Some coalitions, however, are destined to create havoc on the fingernails. Angela Merkel's are putting Gordon Brown's to shame at the moment. Hardly surprising, with the Germans coming over all fretful about Mutti bailing out reckless adoptive Mediterranean children. All she did was warn her euro-brother and sisters that they were all in this together (I know those words from somewhere...?). Isn't that what families are for?
New York, London and Japan had a fun morning sticking pins in the euro. France wagged its immaculately groomed finger and the markets wobbled for a bit.
Both France and Germany are asking for a further - but not the same - transfer of national powers to the EU. Merkel wants new rules to deal with members' insolvency: Sarkozy is after a centralised "economic government" and a eurozone council which would sideline the UK. Yet neither seems to believe the other is willing to yield the element of sovreignty required by either plan.
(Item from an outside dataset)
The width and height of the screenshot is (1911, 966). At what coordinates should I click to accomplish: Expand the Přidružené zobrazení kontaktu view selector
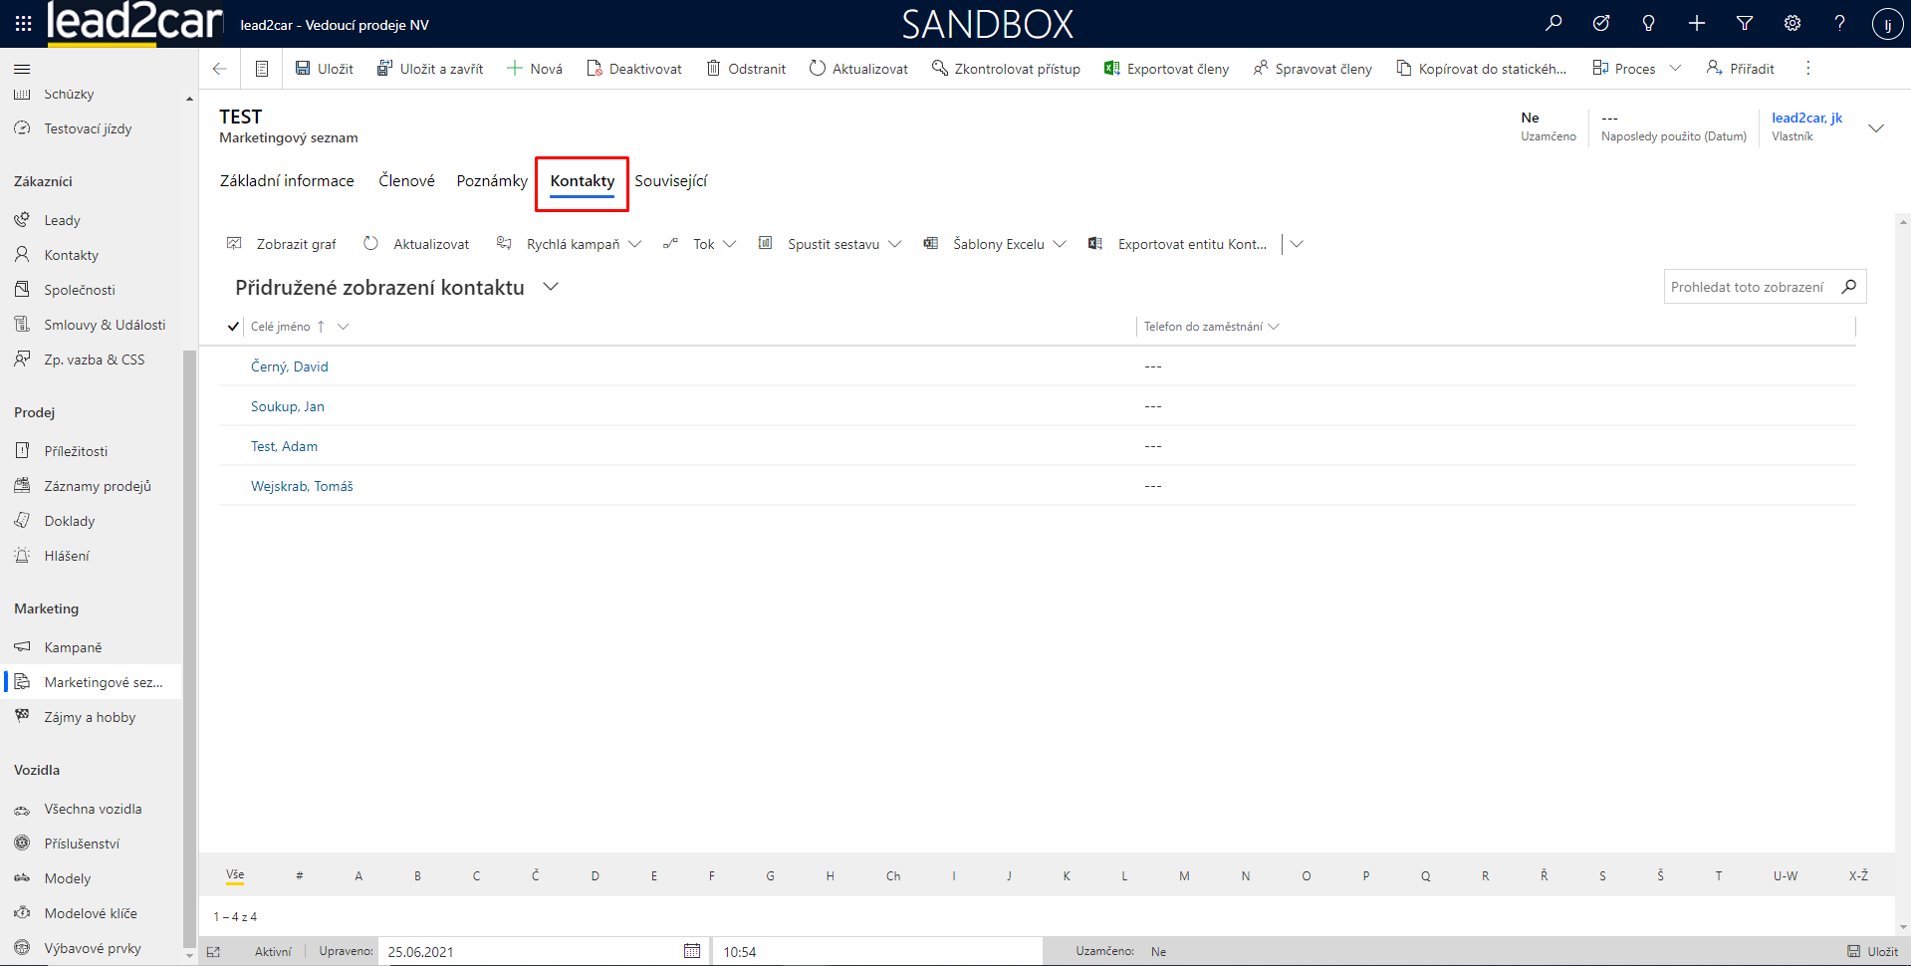click(551, 287)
So what will happen?
In the meantime, the UK's non-euro status will have many Brits mopping their brows with relief. UKIP enthusiasts are basking in the glow of high-grade schadenfreude - or would be if it weren't so damned European. The ConDems are going with "Yah! Phew!", and hoping that that Frau Pandora won't really open the box marked Lisbon Treaty.
The near-parity of the euro and the pound has been a godsend for Welsh farmers, but if the euro is as wobbly as it is, what does the similarity say about the stability of sterling?
With Sarkozy's financial best friend offering a stereotype's shrug at our triple-A rating, and stage-whispering "IMF" at every turn, we must hope that tomorrow's ConDem austerity measures are real not fake.
It matters, because we can't hang on by our fingernails much longer.